VIEWS FROM THE CAPITALS
BULGARIA seethes over the ECB’s response to its “evro” hopes
Summer 2008
Bulgaria’s January 2007 membership of the EU ushered in a period of adjustment with the European institutions. The political class was eager to demonstrate its self-confidence, and one of the most publicised outcomes was Bulgaria’s decision that the official spelling of the European currency was to be evro (the Bulgarian-Cyrillic form) rather than the ECB-promoted euro.
This symbolic “breakthrough” hides the much more important issue of Bulgaria’s eventual adoption of the euro. The procedure is that before joining the eurozone a candidate country has to spend at least two years in the exchange rate mechanism (ERM II). As a country that has successfully been running a currency board since 1997, Bulgaria – along with Estonia, Latvia and Lithuania that were in a similar position – seemed well along the path to the single currency. Operating a currency board based on the euro is equivalent to surrendering monetary sovereignty to the ECB, and is therefore akin to eurozone membership in even though there remains a hypothetical risk of devaluation.
Bulgaria’s fast track membership schedule has, however, been postponed sine die.
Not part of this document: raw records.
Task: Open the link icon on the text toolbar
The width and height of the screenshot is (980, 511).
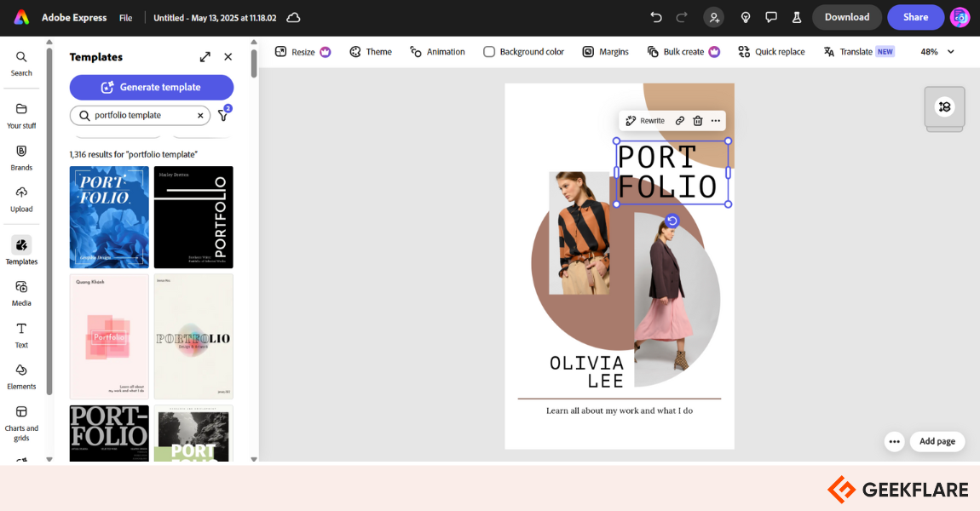Action: 679,120
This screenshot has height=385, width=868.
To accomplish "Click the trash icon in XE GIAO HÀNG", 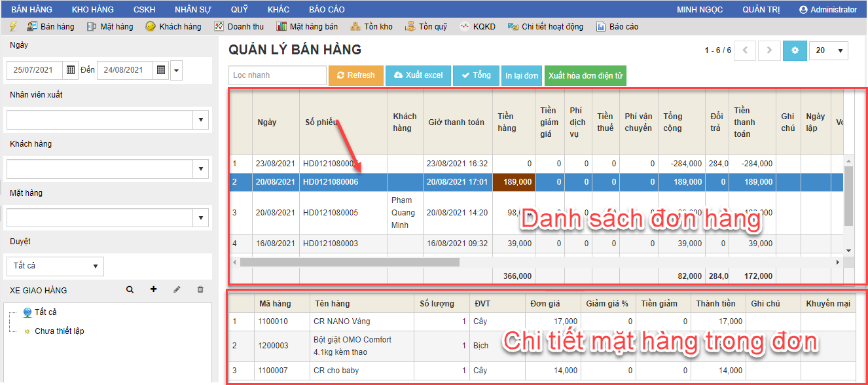I will click(200, 289).
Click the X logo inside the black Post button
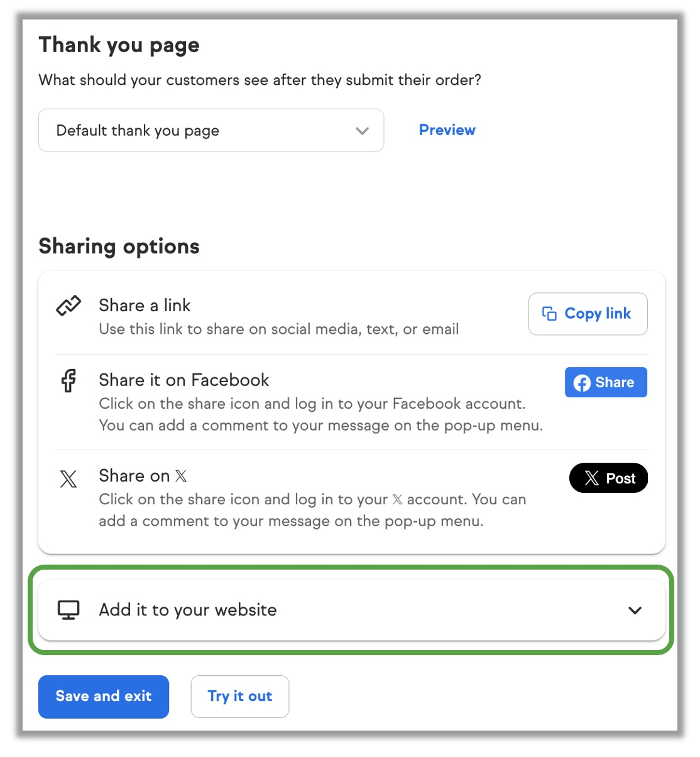This screenshot has width=700, height=757. coord(591,478)
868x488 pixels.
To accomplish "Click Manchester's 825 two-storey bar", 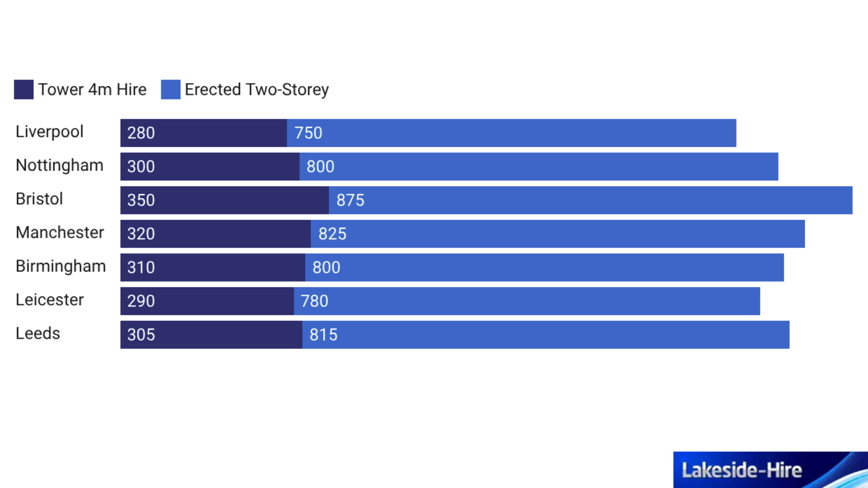I will (557, 234).
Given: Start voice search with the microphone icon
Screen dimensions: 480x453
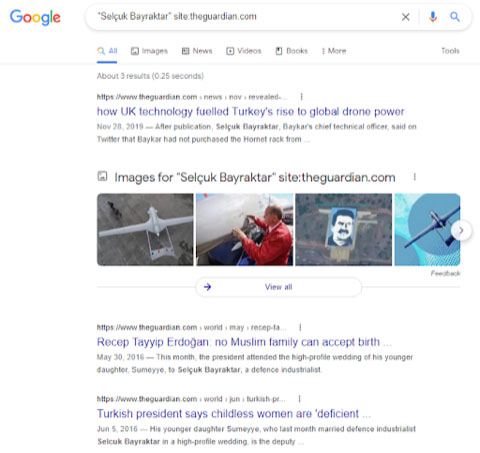Looking at the screenshot, I should point(433,17).
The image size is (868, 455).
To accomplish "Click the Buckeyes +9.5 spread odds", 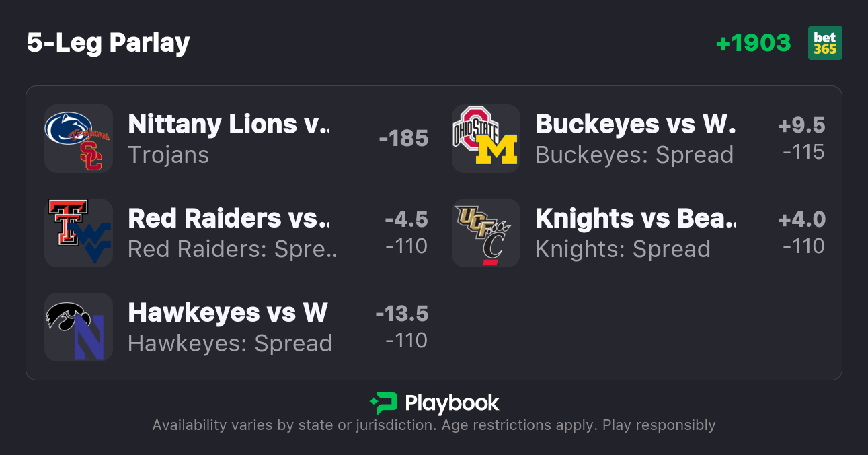I will pyautogui.click(x=801, y=126).
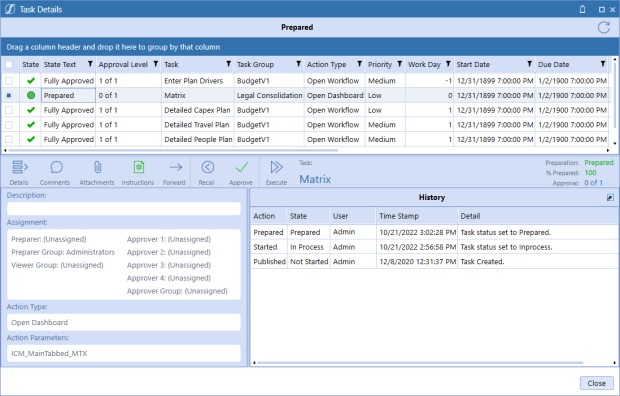620x396 pixels.
Task: Click the Close button
Action: [x=596, y=383]
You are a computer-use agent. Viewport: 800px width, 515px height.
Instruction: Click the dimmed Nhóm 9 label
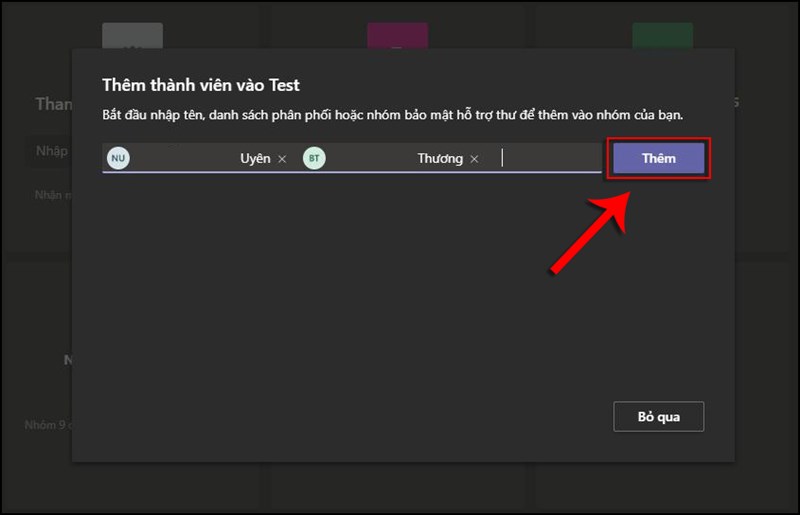point(46,425)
It is still outside ERM II and the ECB is clearly hostile to the move. It is a deadlock that reveals a conceptual and legal vacuum in the Maastricht treaty’s framework. Unlike the adoption of the euro, the entry into the European monetary mechanism is not subject to formal criteria, so no legal grounds exist for opposing a country’s application to join ERM II. The negotiation process is extremely opaque, and the ECB’s reluctance is tacitly based on its assessment of Bulgaria’s economic outlook. The bank is particularly concerned about the current account deficit that stood at 21% of GDP for last year, as well as by signs of credit overheating and foreign direct investment that consists of one-third real estate. The ECB perceives the situation as fragile and a threat to the stability of the currency board i.e. as a potential risk of devaluation. Bulgaria’s counter-arguments stress robust economic growth that averaged 6% over the last three years, the continuous increase of foreign reserves, and the fact that the current account deficit is covered by a steady inflow of FDI. In brief, a healthy catching up, not a consumption excess.
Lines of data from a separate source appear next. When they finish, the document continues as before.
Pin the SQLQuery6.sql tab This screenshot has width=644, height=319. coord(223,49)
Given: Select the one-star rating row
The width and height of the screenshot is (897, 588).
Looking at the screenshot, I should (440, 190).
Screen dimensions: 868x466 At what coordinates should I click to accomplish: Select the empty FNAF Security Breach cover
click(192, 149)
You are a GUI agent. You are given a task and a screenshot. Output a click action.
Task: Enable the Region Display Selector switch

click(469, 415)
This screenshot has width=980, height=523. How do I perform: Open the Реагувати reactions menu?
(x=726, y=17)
Sofia’s major argument is that sticking to fiscal orthodoxy over a decade, along with its ex-ante fulfillment of four of the five Maastricht criteria (except inflation) should be rewarded and not penalised. A suspicion arises that the ECB’s stance vis-à-vis the eurozone candidates is based on prejudice and perhaps on a deliberate cultural divide.
The risks associated with admitting Bulgaria into ERM II would in any case seem to have been over-stated. The officially-agreed status of currency board countries in ERM II rules out ECB intervention in support of their currencies. And if a devaluation danger really does arise, the most reasonable step would be to counter it by accelerating that country’s adoption of the euro rather than to make matters worse by keeping it out of the eurozone. On top of all this, the size of the Bulgarian economy is so comparatively small as to in no way affect the stability of the whole system.
The ECB’s attitude is seen as fostering double standards, in line with the “soft treatment” of those countries that have apparently been able to infringe the rules of the Stability and Growth Pact with impunity, and the nationalisation of private risks (Northern Rock, Bear Stearns). The problem is anyway thought in Sofia not to be a strictly Bulgarian one; the country’s banking system is almost entirely European-owned, and these banks respond to the stimuli of world markets. They have simply followed the signals being given by the loose policies of the ECB and, in the US, the Fed by channelling the unleashed liquidity to best-performing opportunities in emerging markets. Bulgaria’s current account deficit, it is said, is a textbook side- effect of this pattern. Meanwhile, the question that hangs over the situation is what the ECB’s response could be if Bulgaria were to table a formal claim to join ERM II?